──────── DATA TO PROCESS ────────

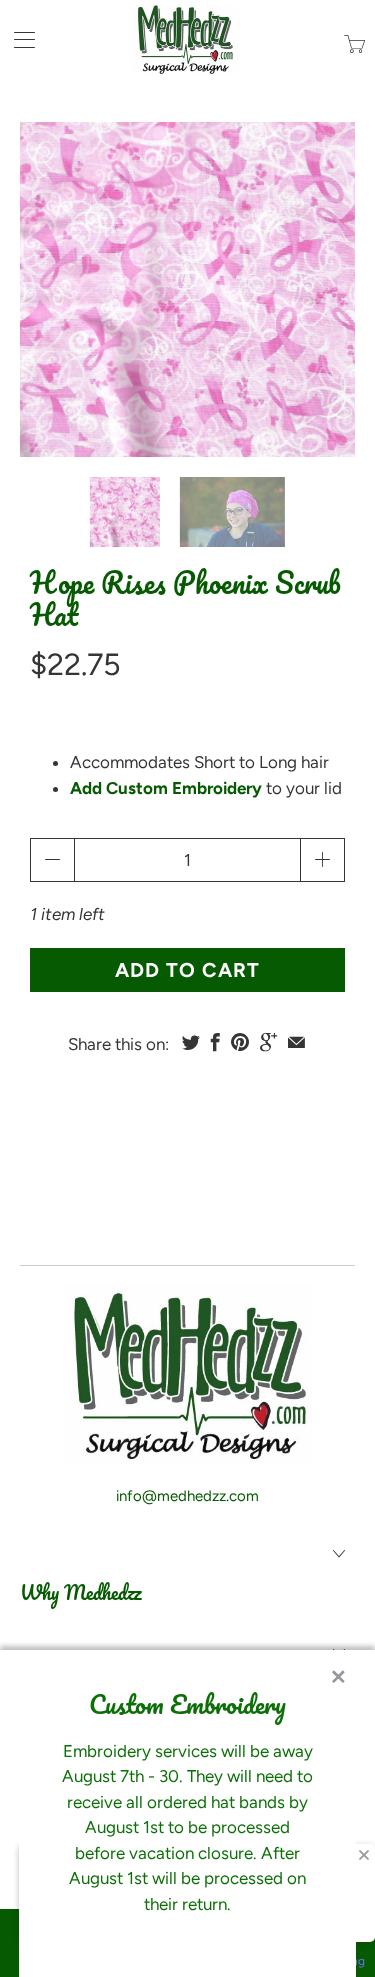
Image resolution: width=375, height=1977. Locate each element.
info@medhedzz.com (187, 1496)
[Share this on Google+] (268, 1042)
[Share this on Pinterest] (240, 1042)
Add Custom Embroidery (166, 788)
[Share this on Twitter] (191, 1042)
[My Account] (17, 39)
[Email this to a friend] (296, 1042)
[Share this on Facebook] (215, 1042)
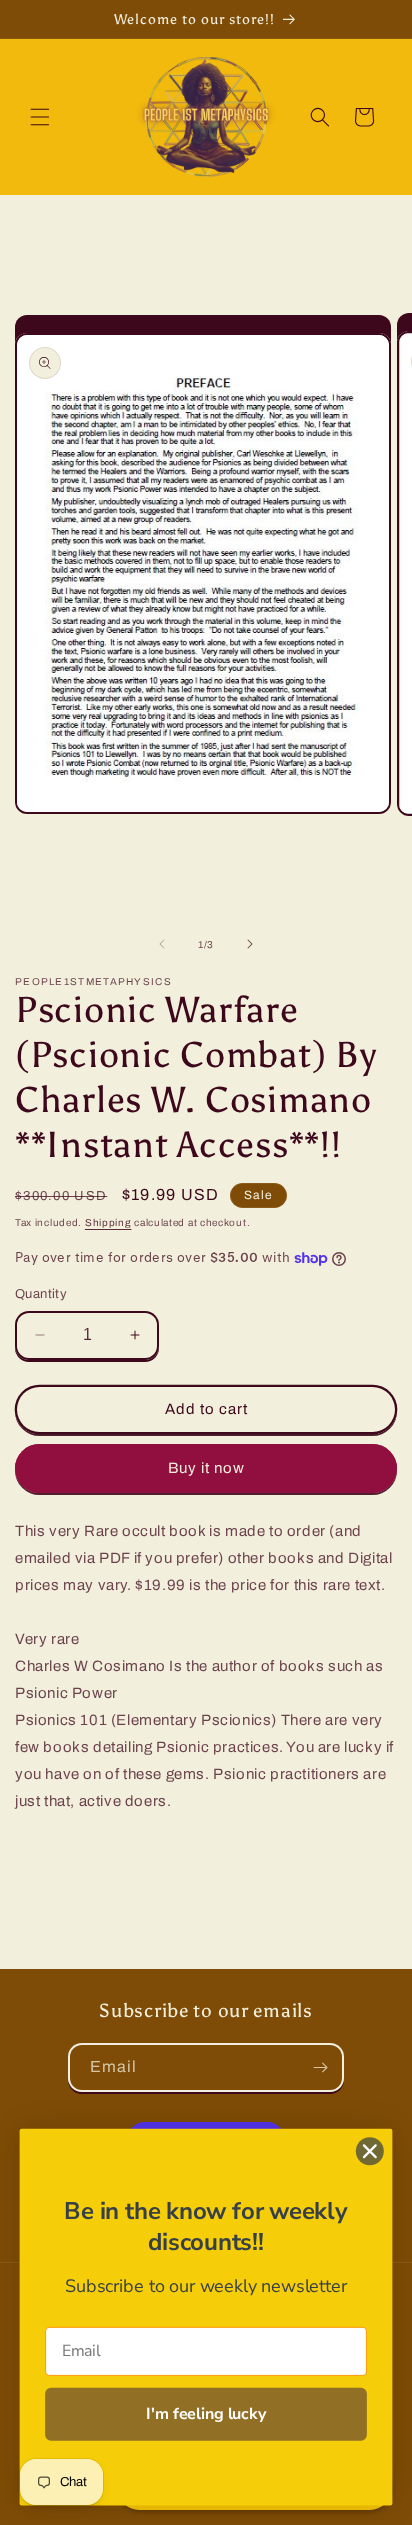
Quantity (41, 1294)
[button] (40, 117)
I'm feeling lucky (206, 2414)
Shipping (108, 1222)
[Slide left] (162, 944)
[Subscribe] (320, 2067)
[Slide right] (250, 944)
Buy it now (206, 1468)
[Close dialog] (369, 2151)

────────

*TRY IT:*
For each record, return its text exactly and leave any picture out.

*WRITTEN RESPONSE:*
Image resolution: width=375, height=1977. Locate each element.
info@medhedzz.com (187, 1496)
[Share this on Google+] (268, 1042)
[Share this on Pinterest] (240, 1042)
Add Custom Embroidery (166, 788)
[Share this on Twitter] (191, 1042)
[My Account] (17, 39)
[Email this to a friend] (296, 1042)
[Share this on Facebook] (215, 1042)
Quantity (41, 1294)
[button] (40, 117)
I'm feeling lucky (206, 2414)
Shipping (108, 1222)
[Slide left] (162, 944)
[Subscribe] (320, 2067)
[Slide right] (250, 944)
Buy it now (206, 1468)
[Close dialog] (369, 2151)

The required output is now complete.